=== ACTIVITY ===
After reading the entries below, copy word for word the lines from the first through the line containing "Given: Click the administrator shield icon", and stop there.

++++ SUPPLIED RECORDS ++++

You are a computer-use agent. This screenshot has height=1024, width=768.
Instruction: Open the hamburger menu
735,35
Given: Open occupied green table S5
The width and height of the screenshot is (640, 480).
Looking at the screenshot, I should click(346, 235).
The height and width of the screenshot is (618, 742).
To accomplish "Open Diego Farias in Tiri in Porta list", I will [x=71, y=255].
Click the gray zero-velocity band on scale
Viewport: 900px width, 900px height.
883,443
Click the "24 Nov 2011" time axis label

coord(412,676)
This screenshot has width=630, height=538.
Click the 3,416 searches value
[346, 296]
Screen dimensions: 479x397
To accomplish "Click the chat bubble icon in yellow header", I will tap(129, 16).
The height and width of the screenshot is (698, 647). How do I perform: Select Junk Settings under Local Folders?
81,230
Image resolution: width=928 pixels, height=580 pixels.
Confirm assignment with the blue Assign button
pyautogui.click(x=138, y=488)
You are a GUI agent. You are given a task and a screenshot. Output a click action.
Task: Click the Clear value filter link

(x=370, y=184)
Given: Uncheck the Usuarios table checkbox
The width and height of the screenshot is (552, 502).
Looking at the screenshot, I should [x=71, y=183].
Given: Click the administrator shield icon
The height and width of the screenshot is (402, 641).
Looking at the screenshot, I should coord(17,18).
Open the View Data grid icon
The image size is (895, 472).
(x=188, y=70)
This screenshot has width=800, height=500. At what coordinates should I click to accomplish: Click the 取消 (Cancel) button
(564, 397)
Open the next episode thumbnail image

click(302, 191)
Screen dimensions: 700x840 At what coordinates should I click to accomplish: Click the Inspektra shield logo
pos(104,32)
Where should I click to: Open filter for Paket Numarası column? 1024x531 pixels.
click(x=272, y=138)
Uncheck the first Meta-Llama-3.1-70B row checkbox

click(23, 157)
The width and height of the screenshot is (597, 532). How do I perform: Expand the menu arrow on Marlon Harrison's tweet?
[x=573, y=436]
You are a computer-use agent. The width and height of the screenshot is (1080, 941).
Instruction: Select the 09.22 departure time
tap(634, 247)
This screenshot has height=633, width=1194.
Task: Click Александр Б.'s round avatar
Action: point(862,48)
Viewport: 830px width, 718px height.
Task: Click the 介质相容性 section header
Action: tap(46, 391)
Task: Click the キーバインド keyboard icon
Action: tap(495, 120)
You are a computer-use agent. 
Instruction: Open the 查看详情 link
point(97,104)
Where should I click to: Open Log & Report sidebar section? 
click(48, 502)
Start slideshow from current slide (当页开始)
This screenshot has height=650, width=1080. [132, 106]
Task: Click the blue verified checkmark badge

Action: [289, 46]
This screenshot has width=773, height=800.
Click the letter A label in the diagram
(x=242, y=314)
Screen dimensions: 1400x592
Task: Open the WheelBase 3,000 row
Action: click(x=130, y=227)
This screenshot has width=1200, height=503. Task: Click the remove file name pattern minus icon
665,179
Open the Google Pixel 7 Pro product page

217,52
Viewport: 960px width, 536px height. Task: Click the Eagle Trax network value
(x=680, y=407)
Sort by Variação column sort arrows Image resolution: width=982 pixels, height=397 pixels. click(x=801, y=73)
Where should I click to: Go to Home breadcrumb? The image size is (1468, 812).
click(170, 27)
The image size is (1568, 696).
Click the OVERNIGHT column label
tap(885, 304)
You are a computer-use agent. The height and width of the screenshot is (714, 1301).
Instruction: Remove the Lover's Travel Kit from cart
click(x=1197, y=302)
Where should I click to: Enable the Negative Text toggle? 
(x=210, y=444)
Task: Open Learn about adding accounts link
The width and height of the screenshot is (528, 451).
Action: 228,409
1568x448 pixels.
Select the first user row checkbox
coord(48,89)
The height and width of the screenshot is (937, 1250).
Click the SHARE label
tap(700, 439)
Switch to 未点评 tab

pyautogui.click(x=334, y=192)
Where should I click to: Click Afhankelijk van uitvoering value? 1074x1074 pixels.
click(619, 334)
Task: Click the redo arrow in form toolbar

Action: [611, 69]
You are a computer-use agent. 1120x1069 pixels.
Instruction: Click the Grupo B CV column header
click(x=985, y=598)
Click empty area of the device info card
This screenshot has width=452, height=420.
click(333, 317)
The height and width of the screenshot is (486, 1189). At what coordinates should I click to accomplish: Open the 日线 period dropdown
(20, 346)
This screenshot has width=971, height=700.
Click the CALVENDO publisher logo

++++

=== RESPONSE ===
You are a computer-use agent. This screenshot has height=1024, width=768.
Instruction: Open the hamburger menu
735,35
Given: Open occupied green table S5
The width and height of the screenshot is (640, 480).
Looking at the screenshot, I should click(346, 235).
The height and width of the screenshot is (618, 742).
To accomplish "Open Diego Farias in Tiri in Porta list", I will [x=71, y=255].
Click the gray zero-velocity band on scale
Viewport: 900px width, 900px height.
883,443
Click the "24 Nov 2011" time axis label

coord(412,676)
This screenshot has width=630, height=538.
Click the 3,416 searches value
[346, 296]
Screen dimensions: 479x397
To accomplish "Click the chat bubble icon in yellow header", I will tap(129, 16).
The height and width of the screenshot is (698, 647). How do I perform: Select Junk Settings under Local Folders?
81,230
Image resolution: width=928 pixels, height=580 pixels.
Confirm assignment with the blue Assign button
pyautogui.click(x=138, y=488)
You are a GUI agent. You are given a task and a screenshot. Output a click action.
Task: Click the Clear value filter link

(x=370, y=184)
Given: Uncheck the Usuarios table checkbox
The width and height of the screenshot is (552, 502).
Looking at the screenshot, I should [x=71, y=183].
Given: Click the administrator shield icon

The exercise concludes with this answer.